Will, accompagné de sa femme enceinte, se rend au chevet de son père Edward qui est sur le point de mourir. Bien qu’il ait rompu le contact trois ans auparavant, il veut profiter des derniers instants de son géniteur pour en apprendre davantage sur sa vie, qu’il ne connaît qu’à travers les récits imagés et extravagants de ce formidable conteur trop souvent absent. Cependant Edward se refuse à ne s’en tenir qu’aux faits. Will se résigne mais, alors que sa femme se délecte des contes fantasmagoriques de son beau-père, il tombe sur des papiers qui le mettent enfin sur la piste de la vérité sur Edward Bloom, représentant de commerce. Mais la vérité sera-t-elle bonne à entendre ?

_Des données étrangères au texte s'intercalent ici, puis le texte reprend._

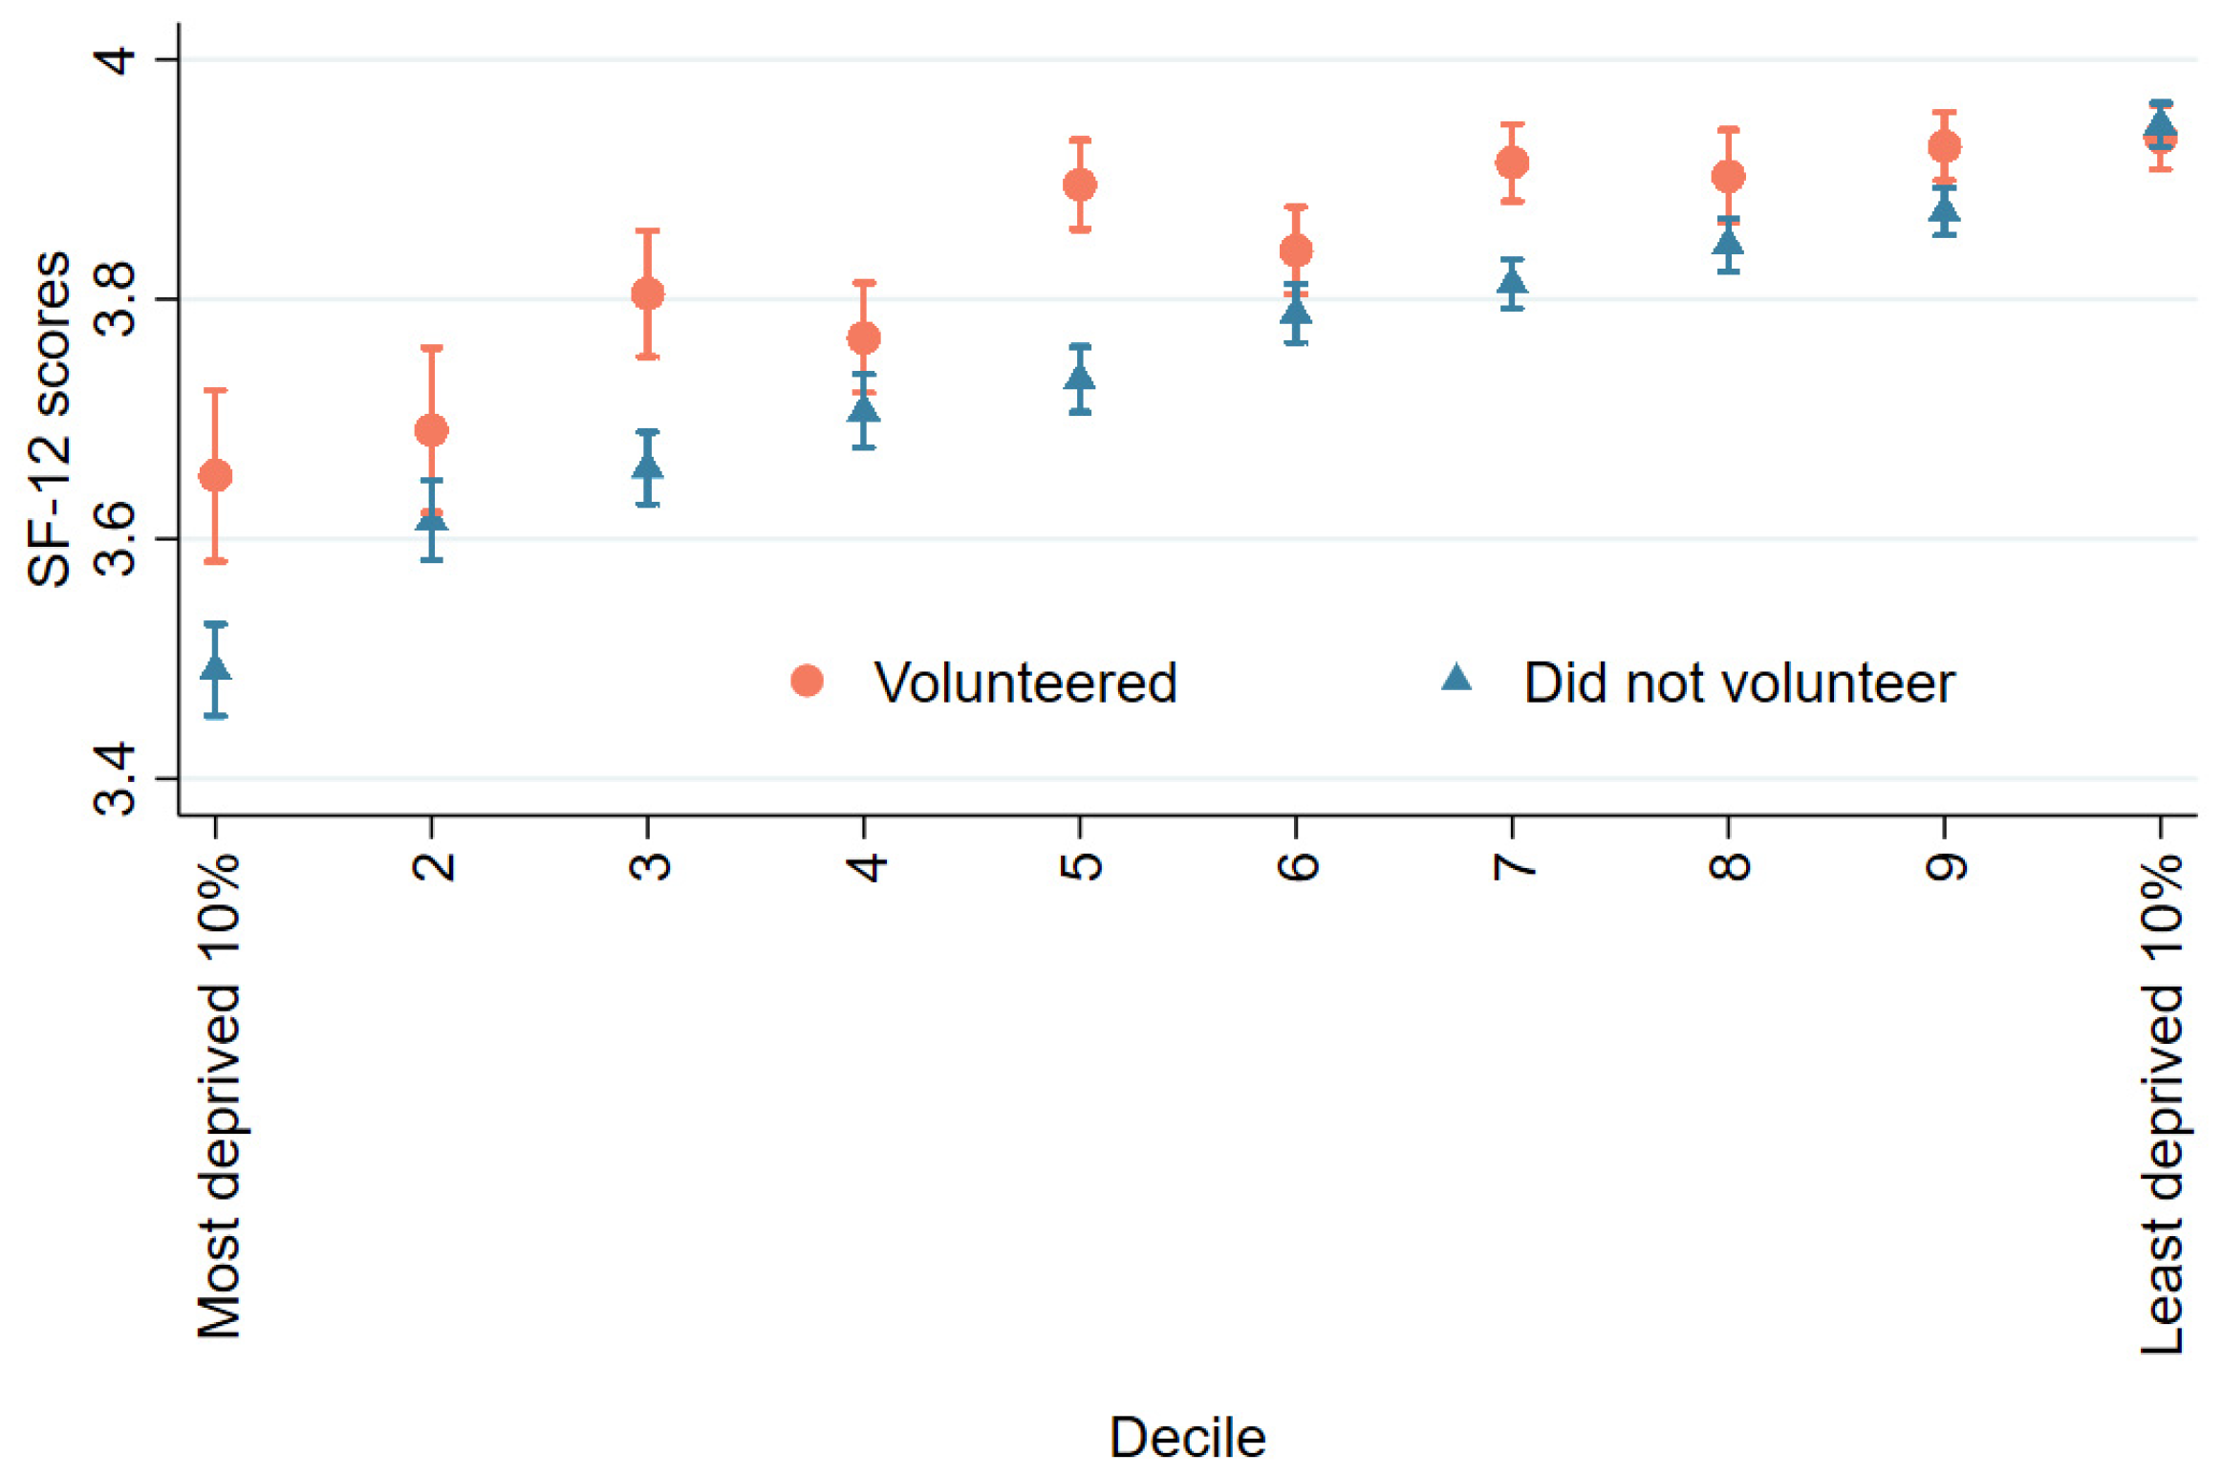This screenshot has height=1476, width=2222.
Task: Click the decile 6 x-axis tick label
Action: coord(1297,865)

Le film en lui-même est un pur délice. A chaque vision, l'émotion dégagée est intacte, à peine voilée par l'habitude. Même si les personnages rencontrés au cours des pérégrinations de Ed Bloom sont tous plus extraordinaires les uns que les autres, la magie qui émane du métrage provient davantage de la profondeur des liens unissant un père à son fils que de la féérie de l'univers burtonnien. Ici, le réalisateur s'exprime par métaphores plus ou moins explicites, ce qui par exemple avait rebuté ma fille au cinéma. Le tout est de se laisser bercer par les récits et de n'y prendre que ce qui plaît.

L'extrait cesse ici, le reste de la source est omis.